No, this is completely off how the control messages work. You do not have
control message 'sit' in the socket buffer. CMSG is generated _on the packet
insertion into the sockbuf queue_. On receive, associated cmsg is either
externalized and copied out, if cmsg buffer is provided by userspace, or
simply dropped.
So the behavior you see is probably right (I cannot assert if fully because
I do not know app logic and protocol): you have blocked socket, which sometimes
happens to have empty receive queue, and you call recvmsg(2) on it. Until
something is received, the syscall is blocked.

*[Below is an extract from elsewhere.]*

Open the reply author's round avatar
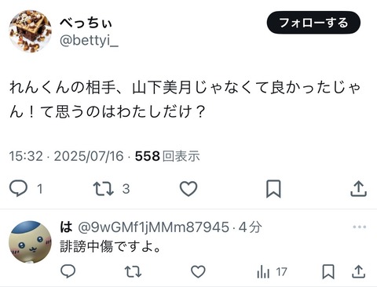The width and height of the screenshot is (377, 287). [x=30, y=242]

(In reply to Konstantin Belousov from comment #3) Thank you very much for your commentaries. Now I think I've found a bug in my change, so it makes an attempt to perform the *second* read from the socket without answering anything to first request so it could block forever indeed, or until some long timeout. I'll test better version locally for several days and report back. The problem's not in FreeBSD, but in the application. |
Multi-protocol daemon net/mpd5 that includes L2TP server implementation recently got ability to use IP_RECVDSTADDR IPv4 UDP socket option to support multi-homed configurations without multiple single-IP sub-configurations. Since then, users observe strange "hangs" of L2TP server when it stops processing new incoming connections for hours (if not killed). It may "unhang" after several hours if left in this state and continue to work normally until next hang. This problem observed under FreeBSD versions 11, 12 and 13. I have it, too. I've rebult binary with debugging symbols and got coredump with SIGQUIT when problem occured. Here is a backtrace that shows it blocks on recvmsg() trying to obtain source address of UDP socket: (gdb) thread apply all bt Thread 1 (process 100333): #0 0x2853a6e3 in _recvmsg () from /lib/libc.so.7 #1 0x2844f0c1 in pthread_suspend_all_np () from /lib/libthr.so.3 #2 0x284d118f in recvmsg () from /lib/libc.so.7 #3 0x080dea71 in GetSockDstAddress (sock=24, addr=0x28c484e8) at util.c:1581 #4 0x0806c48a in L2tpServerEvent (type=1, arg=0x28c47048) at l2tp.c:1419 #5 0x080a1e4f in EventHandler (arg=0x28c47068) at event.c:146 #6 0x080ea7de in pevent_ctx_execute (arg=0x28c139b4) at contrib/libpdel/util/pevent.c:884 #7 0x080ea354 in pevent_ctx_service (ev=0x28c139b4) at contrib/libpdel/util/pevent.c:773 #8 0x080e9e33 in pevent_ctx_main (arg=0x28a41004) at contrib/libpdel/util/pevent.c:719 #9 0x2844c2c2 in pthread_create () from /lib/libthr.so.3 #10 0x00000000 in ?? () (gdb) frame 3 #3 0x080dea71 in GetSockDstAddress (sock=24, addr=0x28c484e8) at util.c:1581 1581 if ((size = recvmsg(sock, &b.msg, 0)) < 0) { (gdb) p b $1 = {msg = {msg_name = 0x0, msg_namelen = 0, msg_iov = 0xbbbfd334, msg_iovlen = 1, msg_control = 0xbbbfd340, msg_controllen = 16, msg_flags = 0}, iov = {iov_base = 0xbbbfd354, iov_len = 1024}} There is corresponding source code, function GetSockDstAddress() https://sourceforge.net/p/mpd/svn/HEAD/tree/trunk/src/util.c#l1553 FreeBSD base system has not many consumers of IP_RECVDSTADDR socket options: src/contrib/pf/tftp-proxy src/contrib/unbound contrib/bsnmp/snmpd None of them is threaded application like net/mpd5. I suspect an issue in threaded iplementation of this socket option that leads to long time block of recvmsg().